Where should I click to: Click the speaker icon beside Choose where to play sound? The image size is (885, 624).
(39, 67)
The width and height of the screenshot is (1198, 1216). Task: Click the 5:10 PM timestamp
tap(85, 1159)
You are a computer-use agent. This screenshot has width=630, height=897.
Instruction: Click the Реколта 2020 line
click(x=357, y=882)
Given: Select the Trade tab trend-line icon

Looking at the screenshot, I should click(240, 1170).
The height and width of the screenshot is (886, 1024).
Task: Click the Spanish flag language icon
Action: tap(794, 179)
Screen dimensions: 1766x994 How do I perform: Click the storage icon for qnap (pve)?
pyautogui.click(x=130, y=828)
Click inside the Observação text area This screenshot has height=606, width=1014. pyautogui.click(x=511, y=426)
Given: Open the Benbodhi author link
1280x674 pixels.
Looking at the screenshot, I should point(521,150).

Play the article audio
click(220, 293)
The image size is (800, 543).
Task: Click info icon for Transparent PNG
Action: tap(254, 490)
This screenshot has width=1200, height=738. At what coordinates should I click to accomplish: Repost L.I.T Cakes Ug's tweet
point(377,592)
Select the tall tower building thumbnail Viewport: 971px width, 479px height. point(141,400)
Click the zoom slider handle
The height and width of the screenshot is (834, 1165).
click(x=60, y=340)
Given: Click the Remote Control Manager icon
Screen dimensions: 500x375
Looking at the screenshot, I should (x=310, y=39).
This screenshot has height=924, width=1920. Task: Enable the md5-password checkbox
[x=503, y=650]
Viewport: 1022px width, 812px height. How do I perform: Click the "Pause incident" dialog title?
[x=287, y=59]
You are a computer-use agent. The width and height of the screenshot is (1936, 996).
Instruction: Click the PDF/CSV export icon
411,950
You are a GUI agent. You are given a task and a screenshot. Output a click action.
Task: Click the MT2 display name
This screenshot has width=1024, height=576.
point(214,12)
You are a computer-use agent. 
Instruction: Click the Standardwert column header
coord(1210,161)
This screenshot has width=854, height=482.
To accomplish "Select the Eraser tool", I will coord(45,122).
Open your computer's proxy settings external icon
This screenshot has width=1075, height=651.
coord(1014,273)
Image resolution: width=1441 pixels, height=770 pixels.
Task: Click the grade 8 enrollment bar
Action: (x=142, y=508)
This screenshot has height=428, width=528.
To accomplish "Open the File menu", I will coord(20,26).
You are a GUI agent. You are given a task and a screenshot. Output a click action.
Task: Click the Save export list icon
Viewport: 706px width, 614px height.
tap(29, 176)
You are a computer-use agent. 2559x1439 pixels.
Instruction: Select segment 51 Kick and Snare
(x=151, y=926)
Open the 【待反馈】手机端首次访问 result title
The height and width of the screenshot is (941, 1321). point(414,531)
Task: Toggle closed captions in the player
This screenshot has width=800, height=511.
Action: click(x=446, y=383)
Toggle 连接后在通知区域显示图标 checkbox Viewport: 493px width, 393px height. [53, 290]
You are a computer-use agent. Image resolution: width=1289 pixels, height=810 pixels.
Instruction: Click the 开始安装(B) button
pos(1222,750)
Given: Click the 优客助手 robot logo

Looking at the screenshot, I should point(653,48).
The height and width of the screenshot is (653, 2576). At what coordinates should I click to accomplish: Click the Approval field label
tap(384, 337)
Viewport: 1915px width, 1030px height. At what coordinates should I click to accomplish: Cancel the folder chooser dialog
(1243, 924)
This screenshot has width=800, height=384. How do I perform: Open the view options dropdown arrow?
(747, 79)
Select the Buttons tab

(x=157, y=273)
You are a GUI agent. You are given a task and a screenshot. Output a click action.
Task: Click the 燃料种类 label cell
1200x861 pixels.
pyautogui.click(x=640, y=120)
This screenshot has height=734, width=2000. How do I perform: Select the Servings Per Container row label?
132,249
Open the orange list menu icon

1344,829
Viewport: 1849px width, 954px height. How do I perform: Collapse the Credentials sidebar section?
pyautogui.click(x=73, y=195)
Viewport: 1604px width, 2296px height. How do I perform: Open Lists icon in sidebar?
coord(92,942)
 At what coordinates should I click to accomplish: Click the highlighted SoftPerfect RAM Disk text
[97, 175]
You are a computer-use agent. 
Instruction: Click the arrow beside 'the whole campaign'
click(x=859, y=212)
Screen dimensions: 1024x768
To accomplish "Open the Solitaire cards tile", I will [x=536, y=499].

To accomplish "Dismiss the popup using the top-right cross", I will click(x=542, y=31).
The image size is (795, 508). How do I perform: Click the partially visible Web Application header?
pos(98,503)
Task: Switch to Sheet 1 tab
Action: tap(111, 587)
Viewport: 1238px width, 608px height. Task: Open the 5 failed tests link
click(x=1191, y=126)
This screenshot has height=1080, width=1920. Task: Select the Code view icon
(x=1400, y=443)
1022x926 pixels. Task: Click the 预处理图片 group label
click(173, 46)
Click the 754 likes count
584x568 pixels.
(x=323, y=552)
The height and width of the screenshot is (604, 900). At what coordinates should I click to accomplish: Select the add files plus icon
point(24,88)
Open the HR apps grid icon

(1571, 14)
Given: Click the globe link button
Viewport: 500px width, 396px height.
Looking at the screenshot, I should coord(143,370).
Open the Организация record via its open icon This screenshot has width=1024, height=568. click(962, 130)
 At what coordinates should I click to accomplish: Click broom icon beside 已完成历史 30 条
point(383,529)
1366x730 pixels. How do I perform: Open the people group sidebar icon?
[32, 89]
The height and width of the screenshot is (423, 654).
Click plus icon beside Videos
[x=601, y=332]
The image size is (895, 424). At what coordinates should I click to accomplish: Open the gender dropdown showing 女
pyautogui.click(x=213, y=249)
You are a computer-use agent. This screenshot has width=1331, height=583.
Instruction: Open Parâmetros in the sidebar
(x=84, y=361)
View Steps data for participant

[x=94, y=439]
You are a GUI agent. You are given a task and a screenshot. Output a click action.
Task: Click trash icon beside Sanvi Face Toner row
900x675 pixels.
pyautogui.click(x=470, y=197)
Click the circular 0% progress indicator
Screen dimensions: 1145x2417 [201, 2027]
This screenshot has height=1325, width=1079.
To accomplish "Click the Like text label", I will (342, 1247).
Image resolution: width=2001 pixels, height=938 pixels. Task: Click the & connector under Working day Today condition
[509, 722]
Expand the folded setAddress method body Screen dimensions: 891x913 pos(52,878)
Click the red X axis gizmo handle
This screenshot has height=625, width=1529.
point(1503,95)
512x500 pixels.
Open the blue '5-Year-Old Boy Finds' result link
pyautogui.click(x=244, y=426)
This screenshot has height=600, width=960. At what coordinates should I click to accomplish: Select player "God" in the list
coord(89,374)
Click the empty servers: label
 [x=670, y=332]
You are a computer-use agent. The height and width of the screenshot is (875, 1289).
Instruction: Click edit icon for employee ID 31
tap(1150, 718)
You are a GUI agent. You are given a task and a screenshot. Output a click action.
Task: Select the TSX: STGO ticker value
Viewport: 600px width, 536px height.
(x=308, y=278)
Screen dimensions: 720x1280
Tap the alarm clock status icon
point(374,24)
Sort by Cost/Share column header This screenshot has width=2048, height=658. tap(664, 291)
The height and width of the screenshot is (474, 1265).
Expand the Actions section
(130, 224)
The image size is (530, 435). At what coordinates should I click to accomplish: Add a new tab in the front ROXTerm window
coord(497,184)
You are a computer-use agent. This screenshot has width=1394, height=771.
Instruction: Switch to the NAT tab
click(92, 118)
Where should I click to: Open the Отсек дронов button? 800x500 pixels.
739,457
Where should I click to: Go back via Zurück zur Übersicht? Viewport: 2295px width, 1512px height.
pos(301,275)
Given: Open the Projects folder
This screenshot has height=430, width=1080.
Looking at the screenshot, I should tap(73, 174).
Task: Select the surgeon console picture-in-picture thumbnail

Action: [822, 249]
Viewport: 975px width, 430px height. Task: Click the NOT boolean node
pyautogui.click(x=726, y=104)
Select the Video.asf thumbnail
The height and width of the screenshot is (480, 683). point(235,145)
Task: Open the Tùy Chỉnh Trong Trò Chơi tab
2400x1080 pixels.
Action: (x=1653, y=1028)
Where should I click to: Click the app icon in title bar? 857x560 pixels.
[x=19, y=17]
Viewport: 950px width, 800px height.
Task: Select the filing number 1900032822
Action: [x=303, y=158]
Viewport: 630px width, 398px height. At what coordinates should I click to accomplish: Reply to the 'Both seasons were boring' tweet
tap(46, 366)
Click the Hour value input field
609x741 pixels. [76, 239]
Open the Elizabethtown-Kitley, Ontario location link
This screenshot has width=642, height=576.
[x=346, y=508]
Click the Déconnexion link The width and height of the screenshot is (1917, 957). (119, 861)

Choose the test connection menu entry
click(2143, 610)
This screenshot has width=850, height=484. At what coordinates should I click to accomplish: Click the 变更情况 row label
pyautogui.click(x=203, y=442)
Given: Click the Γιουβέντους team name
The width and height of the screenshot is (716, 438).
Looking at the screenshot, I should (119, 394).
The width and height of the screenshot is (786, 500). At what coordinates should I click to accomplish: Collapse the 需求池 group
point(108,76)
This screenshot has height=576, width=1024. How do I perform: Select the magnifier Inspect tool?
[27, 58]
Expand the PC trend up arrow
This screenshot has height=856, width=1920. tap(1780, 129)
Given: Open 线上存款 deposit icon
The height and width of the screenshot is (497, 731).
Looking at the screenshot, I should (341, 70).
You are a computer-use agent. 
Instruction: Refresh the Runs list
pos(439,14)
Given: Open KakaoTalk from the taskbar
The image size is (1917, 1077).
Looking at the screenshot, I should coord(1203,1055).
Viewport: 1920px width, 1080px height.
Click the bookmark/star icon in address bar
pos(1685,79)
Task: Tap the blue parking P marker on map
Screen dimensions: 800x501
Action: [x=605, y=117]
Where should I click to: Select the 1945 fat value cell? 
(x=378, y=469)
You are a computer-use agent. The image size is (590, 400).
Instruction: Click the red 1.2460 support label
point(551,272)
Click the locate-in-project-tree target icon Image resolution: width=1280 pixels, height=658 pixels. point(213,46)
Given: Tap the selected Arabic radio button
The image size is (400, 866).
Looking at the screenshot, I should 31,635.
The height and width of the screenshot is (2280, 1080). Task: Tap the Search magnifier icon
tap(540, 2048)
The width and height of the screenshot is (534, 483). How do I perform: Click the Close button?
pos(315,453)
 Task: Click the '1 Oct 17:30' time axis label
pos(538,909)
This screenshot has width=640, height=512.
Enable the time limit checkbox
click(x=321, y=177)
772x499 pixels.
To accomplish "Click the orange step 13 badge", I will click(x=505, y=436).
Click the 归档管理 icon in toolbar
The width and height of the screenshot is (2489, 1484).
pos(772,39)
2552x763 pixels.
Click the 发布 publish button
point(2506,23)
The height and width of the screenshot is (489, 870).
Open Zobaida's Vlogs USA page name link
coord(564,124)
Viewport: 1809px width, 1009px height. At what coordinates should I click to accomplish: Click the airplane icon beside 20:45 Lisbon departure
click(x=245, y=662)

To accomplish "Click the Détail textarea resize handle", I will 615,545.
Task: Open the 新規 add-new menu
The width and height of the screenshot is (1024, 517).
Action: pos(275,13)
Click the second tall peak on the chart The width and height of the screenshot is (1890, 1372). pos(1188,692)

YOUR ASSIGNMENT>
Filtering the entries above by the word "Toggle", copy each line that matches.

FINISHED TASK>
Task: Toggle closed captions in the player
Toggle 连接后在通知区域显示图标 checkbox Viewport: 493px width, 393px height. [53, 290]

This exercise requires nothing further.